The table below does not include section BS, System Module Abstracts. That section consisted of one-page writeups for actual code as we really began building and integrating the system in 1966-68. The idea was that we would update the MSPM as we actually wrote code, to produce a system and documentation that matched it. We fell behind rapidly. Management insisted that we at least have a one-page abstract for everything in the system, and that may have been true for a short time.
The copy of the MSPM that was scanned is the one that was found on Prof. Jerry Saltzer's bookshelf in the spring of 2006. Since the MSPM was a frequently-updated loose-leaf notebook there is no reason to believe that this copy is identical to any other copy, but since Jerry acted as the editor of the MSPM it is probably as authoritative as any version to be found.

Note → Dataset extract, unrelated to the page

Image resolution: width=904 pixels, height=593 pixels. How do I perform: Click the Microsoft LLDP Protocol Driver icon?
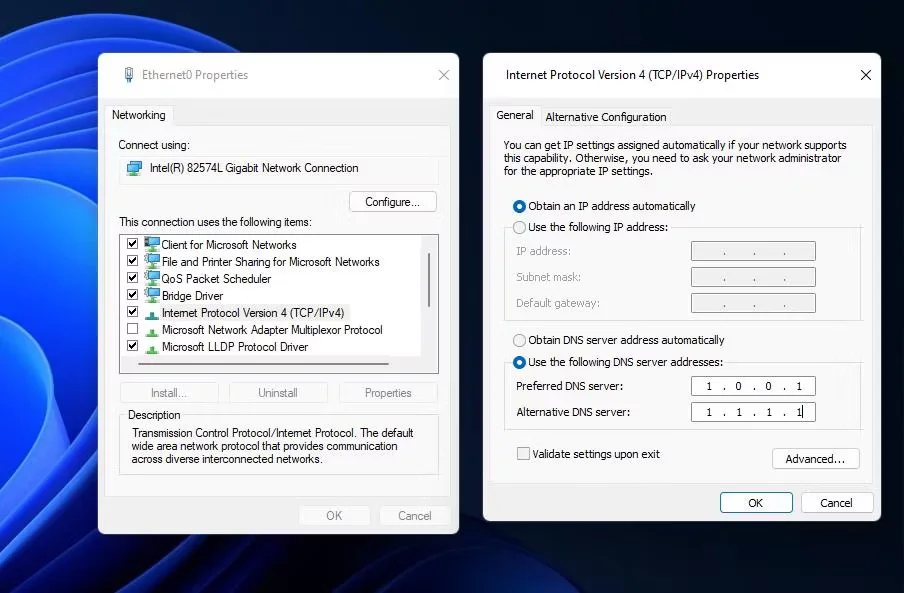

* MSPM Table of Contents as of April 1, 1969 (PDF)
* Individual MSPM sections (965 PDF files)
A Few Multics Repository Documents (B00, G00, M00)

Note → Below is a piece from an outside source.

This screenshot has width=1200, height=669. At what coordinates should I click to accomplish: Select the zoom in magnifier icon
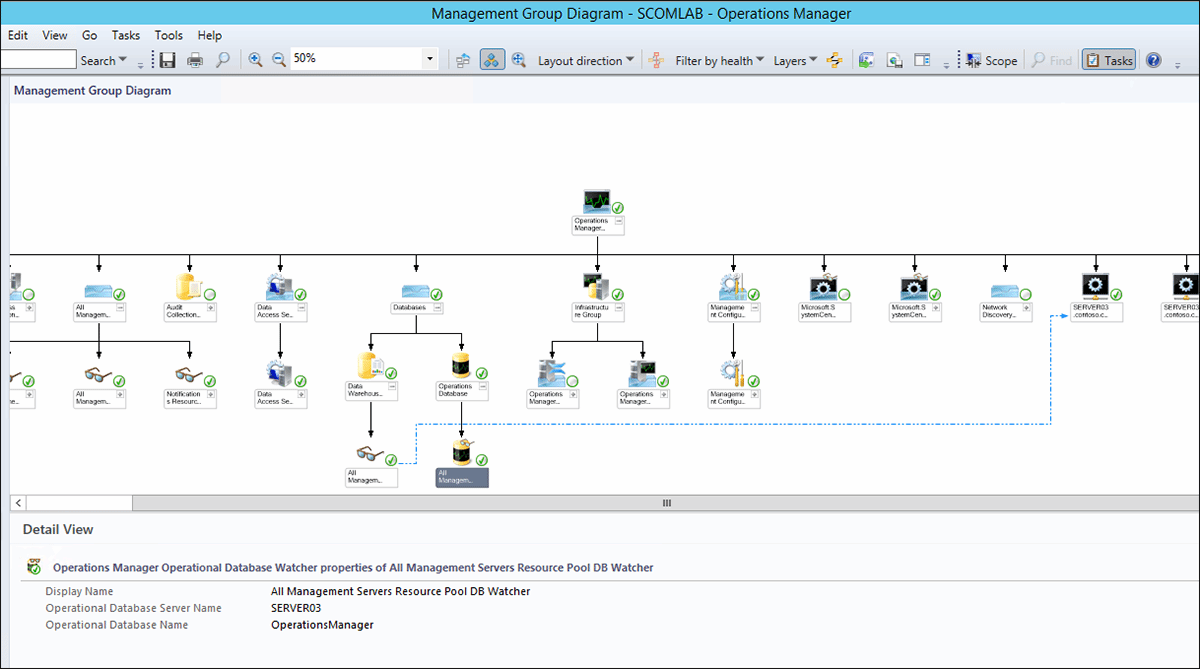(256, 59)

Documents about Multics that did not fit in the Multics System-Programmers' Manual or the several series of staff bulletins were issued in three numbered series collectively known as the Multics Repository. The serial numbers began with "B" for documents that originated at Bell Labs, "G" for documents that originated at General Electric, and "M" for documents that originated at MIT Project MAC. There were several hundred such documents, but only a few have been located and scanned. Lists of all repository documents that were not declared obsolete as of December, 1969, are in M0116 (M00s, PDF), M0118 (G00s, PDF), and M0119 (B00s, PDF). The repository documents that have been located include several that were omitted from these lists because they were considered to be obsolete.

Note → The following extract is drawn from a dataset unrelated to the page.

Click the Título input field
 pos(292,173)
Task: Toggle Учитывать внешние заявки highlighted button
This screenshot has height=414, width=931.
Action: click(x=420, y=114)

From the descriptions in the Multics History Storage list and the MIT Archives finding aid (box numbers 53, 54, and 55) in the next section, it appears that the MIT Archives may have many more Multics Repository documents.
* Multics Repository B00s (8 PDFs)
* Multics Repository G00s (10 PDFs)
* Multics Repository M00s (21 PDFs)
Multics Materials in the MIT Archives
Throughout the 1970s many documents pertaining to Multics were accumulated in a small conference room at Project MAC known as the Multics History Room. When MIT stopped working on Multics the contents of the Multics History Room, about 33 file drawers, were moved to a basement storage area, to join many other Project MAC historical files. Some time in the 1990s, following a basement flood, the materials in the basement storage area, including the contents of the Multics History Room, were transferred to the MIT Archives, a part of the MIT Libraries, for rescue. The Archives created a finding aid for the entire set of files, but given the flood the condition of the paper files is uncertain. Below are two lists: (1) the contents of the Multics History Room before it was moved and (2) the Multics section (pages 10-17) of the Archives finding aid. These two documents provide two slightly different descriptions of the same materials. To connect the two documents, where the Archives finding aid refers to "CSR Box n" it is actually referring to file drawer n in the Multics History Storage list.
The Archives materials listed here are only those that came from the Project MAC Computer Systems Research group. It is likely that there are other Multics-related documents elsewhere in the Archives that have come from Project MAC, the Laboratory for Computer Science, or individual faculty members. For example, the Archives received eight boxes of Multics-related personal files of Professor Saltzer after they were scanned by the Multics History Project. Those eight boxes are not included in the finding aid.
* Multics History Storage List
* MIT Archives finding aid
Multics Source and Listings
In addition to the documents listed above, Bull HN (the successor to Honeywell Information Systems, which was itself the successor to the General Electric Computer Division) has generously contributed the source code for the final commercial Multics release, MR 12.5, November 1992, for academic purposes.